The Narvik Battalion (Narvik bataljon), formerly named the 2nd Battalion (2. bataljon; abbreviated as 2BN), is an infantry unit of the Norwegian Army, based at camp Skjold in Troms county in Northern Norway. It serves in the light infantry role specialized in Arctic warfare as part of Brigade Nord; the battalion is one of three manoeuvre battalions within the brigade, along with Telemark Battalion and Panserbataljonen. The Narvik Battalion serves two roles, primarily being organised for domestic defence; however, during Norway's contribution to the NATO forces in Afghanistan, the battalion played a vital role.

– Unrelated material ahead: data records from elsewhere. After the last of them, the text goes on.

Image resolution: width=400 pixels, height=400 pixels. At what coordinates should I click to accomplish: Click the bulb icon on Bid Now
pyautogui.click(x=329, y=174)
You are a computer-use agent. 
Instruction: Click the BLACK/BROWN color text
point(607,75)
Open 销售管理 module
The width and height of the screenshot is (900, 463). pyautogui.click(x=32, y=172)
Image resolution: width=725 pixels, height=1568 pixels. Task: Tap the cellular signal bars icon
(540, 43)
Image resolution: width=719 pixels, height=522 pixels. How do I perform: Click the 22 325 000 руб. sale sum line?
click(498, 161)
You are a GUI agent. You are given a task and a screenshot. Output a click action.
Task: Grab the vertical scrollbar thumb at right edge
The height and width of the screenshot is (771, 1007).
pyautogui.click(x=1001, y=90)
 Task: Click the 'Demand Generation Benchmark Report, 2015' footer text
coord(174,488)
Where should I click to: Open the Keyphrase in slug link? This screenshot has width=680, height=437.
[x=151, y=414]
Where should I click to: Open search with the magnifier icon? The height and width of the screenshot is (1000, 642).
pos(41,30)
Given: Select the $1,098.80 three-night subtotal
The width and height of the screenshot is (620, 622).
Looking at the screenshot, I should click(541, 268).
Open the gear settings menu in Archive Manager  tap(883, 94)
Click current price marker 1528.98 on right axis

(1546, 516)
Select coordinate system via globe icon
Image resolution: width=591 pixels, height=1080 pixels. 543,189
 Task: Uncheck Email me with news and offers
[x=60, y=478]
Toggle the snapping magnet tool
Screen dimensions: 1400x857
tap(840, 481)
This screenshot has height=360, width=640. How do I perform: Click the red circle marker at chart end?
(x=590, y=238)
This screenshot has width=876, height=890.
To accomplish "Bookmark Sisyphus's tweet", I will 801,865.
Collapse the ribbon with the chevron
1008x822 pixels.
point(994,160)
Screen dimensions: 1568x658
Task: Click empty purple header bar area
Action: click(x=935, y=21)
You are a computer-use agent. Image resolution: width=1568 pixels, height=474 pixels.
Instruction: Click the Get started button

The Narvik Battalion also contributed consistently to the ISAF forces in northern Afghanistan, supporting an elite trained light infantry, organized as a Quick Reaction Force (QRF).

The battalion uses a khaki beret, as opposed to the traditional black beret worn by cavalry units throughout the world, which symbolizes the battalion's history. The motto of the battalion is In hoc Signo Vinces (Latin for "In this sign, thou shalt conquer."). Translated in Norwegian to "Under dette tegnet, skal vi seire.", it refers to the griffin seen on the coat of arms.

== History ==
In November 2007, during Operation Harekate Yolo, soldiers from the Narvik Battalion and the Coastal Ranger Command Kystjegerkommandoen stationed in Mazar-e-Sharif were involved in what has been referred to as some of the heaviest combat operations involving Norwegian Army troops since World War II.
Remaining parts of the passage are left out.